In our quest of looking for authentic cuisines, we forget how each generation changes their parents’ recipes because of relocation, unavailable ingredients, cultural influences, and so on. How has the diversity of New York evolved your opinion about Southern cuisine?

I love grits and partake in a hearty bowl once per week — with a side of sautéed greens. Oftentimes, I hunt down “Georgia ice cream” at specialty stores like Court Street Grocers or order online from Anson Mills.

Living in a culturally diverse city raised my antennas to Vietnamese congee and Caribbean porridge and gave me another option for my ritual.
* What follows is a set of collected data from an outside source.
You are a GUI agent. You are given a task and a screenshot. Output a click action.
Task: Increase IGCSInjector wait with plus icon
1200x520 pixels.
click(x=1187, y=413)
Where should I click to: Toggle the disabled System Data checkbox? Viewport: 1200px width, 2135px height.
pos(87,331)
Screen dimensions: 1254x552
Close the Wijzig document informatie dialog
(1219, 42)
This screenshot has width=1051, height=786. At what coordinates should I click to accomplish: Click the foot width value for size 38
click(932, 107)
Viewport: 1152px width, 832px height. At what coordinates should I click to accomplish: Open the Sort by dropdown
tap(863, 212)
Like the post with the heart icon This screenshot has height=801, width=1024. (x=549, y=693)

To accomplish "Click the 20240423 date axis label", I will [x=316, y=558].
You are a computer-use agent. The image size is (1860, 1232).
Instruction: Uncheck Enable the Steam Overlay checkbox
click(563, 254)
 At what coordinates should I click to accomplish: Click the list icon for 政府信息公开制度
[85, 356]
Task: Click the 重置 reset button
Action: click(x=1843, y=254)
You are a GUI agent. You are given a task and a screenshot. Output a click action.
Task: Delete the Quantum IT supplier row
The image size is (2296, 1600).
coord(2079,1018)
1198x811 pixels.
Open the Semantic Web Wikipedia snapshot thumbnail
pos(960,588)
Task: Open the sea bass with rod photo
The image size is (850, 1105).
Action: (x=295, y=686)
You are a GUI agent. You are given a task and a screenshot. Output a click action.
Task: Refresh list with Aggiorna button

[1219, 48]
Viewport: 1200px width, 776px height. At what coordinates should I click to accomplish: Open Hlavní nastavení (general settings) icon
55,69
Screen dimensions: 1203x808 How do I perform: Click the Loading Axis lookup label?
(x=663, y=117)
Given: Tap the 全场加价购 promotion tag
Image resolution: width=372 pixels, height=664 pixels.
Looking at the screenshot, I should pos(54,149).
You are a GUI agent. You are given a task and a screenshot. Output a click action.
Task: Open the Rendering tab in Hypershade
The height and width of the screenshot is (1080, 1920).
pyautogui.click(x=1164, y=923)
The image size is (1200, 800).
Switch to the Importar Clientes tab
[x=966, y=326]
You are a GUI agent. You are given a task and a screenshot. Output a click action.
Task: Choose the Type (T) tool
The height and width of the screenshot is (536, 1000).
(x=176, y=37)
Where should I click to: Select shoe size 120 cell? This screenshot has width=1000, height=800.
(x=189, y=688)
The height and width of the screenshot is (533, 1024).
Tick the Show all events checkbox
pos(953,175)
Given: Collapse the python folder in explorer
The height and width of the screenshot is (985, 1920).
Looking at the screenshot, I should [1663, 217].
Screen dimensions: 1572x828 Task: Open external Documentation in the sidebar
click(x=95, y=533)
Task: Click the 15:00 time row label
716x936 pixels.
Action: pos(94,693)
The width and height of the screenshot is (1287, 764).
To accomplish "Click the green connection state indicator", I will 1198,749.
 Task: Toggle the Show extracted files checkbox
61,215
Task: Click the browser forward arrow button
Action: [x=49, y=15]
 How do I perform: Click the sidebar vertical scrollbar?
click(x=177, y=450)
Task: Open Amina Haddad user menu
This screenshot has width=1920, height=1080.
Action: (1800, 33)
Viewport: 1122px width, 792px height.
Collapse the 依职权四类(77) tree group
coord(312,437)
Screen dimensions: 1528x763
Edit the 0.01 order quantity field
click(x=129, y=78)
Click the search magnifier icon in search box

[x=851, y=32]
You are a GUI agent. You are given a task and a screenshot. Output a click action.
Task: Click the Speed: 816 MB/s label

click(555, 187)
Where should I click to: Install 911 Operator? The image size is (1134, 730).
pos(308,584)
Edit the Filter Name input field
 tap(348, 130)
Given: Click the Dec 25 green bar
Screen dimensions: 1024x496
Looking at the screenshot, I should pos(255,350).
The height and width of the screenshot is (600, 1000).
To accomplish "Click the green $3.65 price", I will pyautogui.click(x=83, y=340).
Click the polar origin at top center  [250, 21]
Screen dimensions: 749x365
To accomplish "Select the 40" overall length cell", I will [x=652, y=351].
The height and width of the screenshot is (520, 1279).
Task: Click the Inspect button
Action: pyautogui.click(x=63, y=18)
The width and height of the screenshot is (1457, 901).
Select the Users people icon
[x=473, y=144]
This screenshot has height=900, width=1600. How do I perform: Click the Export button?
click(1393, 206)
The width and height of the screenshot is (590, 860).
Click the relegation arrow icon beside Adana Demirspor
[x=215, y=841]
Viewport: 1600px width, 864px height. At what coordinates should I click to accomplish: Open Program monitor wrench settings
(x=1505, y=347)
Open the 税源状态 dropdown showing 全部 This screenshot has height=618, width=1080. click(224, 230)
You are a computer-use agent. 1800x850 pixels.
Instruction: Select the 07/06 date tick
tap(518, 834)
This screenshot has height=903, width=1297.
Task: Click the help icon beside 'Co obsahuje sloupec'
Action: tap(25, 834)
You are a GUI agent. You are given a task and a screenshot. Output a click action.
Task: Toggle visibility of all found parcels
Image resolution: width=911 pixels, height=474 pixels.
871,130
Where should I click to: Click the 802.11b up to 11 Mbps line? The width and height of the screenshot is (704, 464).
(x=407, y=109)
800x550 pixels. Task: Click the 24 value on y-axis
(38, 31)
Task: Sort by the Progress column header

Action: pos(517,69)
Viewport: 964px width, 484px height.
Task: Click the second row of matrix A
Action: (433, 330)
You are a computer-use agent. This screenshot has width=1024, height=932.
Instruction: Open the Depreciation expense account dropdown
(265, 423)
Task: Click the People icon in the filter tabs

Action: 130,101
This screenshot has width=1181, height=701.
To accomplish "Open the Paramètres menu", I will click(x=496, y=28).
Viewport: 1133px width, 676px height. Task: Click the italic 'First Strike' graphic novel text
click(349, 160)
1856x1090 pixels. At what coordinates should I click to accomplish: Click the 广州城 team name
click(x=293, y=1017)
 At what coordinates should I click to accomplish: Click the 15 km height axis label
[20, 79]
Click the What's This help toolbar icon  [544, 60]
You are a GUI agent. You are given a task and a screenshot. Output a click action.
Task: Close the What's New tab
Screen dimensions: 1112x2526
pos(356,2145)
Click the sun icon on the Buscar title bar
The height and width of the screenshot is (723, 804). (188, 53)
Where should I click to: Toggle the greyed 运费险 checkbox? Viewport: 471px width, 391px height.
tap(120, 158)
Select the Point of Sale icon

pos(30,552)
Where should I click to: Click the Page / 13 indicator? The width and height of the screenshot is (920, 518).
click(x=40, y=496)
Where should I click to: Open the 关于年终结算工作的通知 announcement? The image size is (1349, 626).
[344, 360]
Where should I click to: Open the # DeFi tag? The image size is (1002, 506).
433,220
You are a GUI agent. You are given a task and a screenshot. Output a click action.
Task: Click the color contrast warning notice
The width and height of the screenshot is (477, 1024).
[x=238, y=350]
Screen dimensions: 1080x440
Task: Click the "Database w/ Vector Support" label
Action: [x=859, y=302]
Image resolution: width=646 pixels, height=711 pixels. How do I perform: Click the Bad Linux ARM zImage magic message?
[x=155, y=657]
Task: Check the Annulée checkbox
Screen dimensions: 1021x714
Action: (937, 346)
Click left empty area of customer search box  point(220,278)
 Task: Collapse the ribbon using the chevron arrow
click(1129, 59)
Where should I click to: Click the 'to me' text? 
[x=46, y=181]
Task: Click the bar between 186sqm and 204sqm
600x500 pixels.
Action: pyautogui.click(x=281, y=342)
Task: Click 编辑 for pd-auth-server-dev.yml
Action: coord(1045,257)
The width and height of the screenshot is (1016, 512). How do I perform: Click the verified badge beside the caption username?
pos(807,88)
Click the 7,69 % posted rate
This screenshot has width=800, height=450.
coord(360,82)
Both dishes are cousins to grits and coat your belly and comfort your entire being. Exploring colorful neighborhoods with culinary traditions intact made me fall back in love with down home staples.

What’s amazing about The Up South Cookbook is the mix of classic recipes and recipes influenced by other cultures, such as the Indian-inspired Chaat Masala Popcorn, Italian-inspired Rice and Spring Onion Cakes and the West African-inspired Purple Hull Pea Fritters. But The Up South Cookbook remains an authentic Southern recipe book. How does having a solid knowledge about Southern cuisine affect your process to developing recipes with cultural influences?

My home cooking knowledge was informed by watching old-school southern cooks. Those stern kitchen managers taught me things like prepping far in advance, and how using fresh ingredients can change the profile of a dish.

When testing original recipes, I keep a written cabinet inventory of spices, nuts, and special ingredients in a red Moleskine. My pantry is a timeline of travels, gifts from friends, or dining out inspirations. Then, I start to think about classic provisions, like vidalia onions or field peas. My goal is always to make the star shine, for example not adding too much sweetener to fruit desserts. Finally, I build the entrée’s foundation with attention to seasonings and flavor.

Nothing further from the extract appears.